Забываясь в порыве свободной, не отягощенной миром и временем любви, он звонко восклицает: «Россия, Русь – куда я не взгляну. …За все твои страдания и битвы Люблю твою, Россия, старину, твои леса, погосты и молитвы…» К слову молитва, Божий храм в любовном перечне родного он подходит не сразу, а как бы готовясь, медленно и мучительно двигаясь, переводя взор с избы на березу, с реки на луг и, наконец, останавливая его на храме: «О, вид смиренный и родной! Березы, избы по буграм и, отраженный глубиной, как сон столетий, Божий храм». Следуя своей характерной неуверенности, неловкости в отношении храма, он обязательно поставит перед ним некое упреждающее неточное определение: «как сон столетий«. Ну, да что нам теперь в этом определении, если он первый и единственный в своем поколении все-таки встал лицом к храму и указал нам на него!
Загадочное, недосказанное, я бы сказала, какое-то болезненное стихотворение о Пасхе: «Пасха под синим небом… Промчалась твоя пора! …Но твой отвергнутый фанатизм Увлек с собою и красоту». Не грех бы нам вспомнить, что ведь это шестидесятые – начало семидесятых. Какая печаль, какая разрывающая сердце недоуменная, отчаянная интонация: «О чем рыдают, о чем поют Твои последние колокола?»

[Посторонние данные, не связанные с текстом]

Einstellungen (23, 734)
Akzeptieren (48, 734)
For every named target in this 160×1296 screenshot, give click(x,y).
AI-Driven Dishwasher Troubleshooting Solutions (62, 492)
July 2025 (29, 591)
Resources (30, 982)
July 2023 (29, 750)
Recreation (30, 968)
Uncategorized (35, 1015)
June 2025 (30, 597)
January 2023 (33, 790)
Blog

Рубцов нигде и никогда не называет имя Христа. Повторюсь – не из страха – по моим ощущениям – не смеет называть, ибо по меркам его духовности, его безупречной эстетики оно было бы названное всуе. Но вот именно в этом странном, скорее поэтическом фрагменте, чем законченном стихотворении о Пасхе, вдруг загадочным образом возникают ласточки. Ласточки на Пасху? В северных широтах? «Садились ласточки на карниз, взвивались ласточки в высоту…» И ставит здесь свое авторское многоточие. Не договаривает. Кажется не только в мифах народов мира, но и в нашей русской деревне ласточку называют сердцем Христа. Вот почему она и появляется из глубин бессознательно у Рубцова на Пасху, даже если скорее всего и не успевает прилететь в его родные вологодские края к Пасхе – так он по-своему застенчиво выражает любовь к Тому, чье имя, как ему казалось, он еще не смеет произнести.
Он первый в русской поэзии советского периода приступился к самому запретному, самому страшному из нашей истории: «Не жаль мне, не жаль мне растоптанной царской короны, но жаль мне, но жаль мне разрушенных белых церквей». По литературной легенде, о достоверности коей не могу судить, была и другая редакция: «Не жаль мне, не жаль мне разрушенной царской короны, но жаль мне, но жаль мне расстрелянных царских детей». И как бы там ни было, как бы ни «торчала» и ни мешала нам эта традиционная для Рубцова застывшая оговорка – без сожаления – именно в этом признании Николай Рубцов в высоком смысле выдает себя с головой – «до конца… перед всем старинным белым светом», уповая, как все мы, грешные, на «тихий крест» и моля художественно прекрасной и канонически неумелой молитвою: «Пусть душа останется чиста«.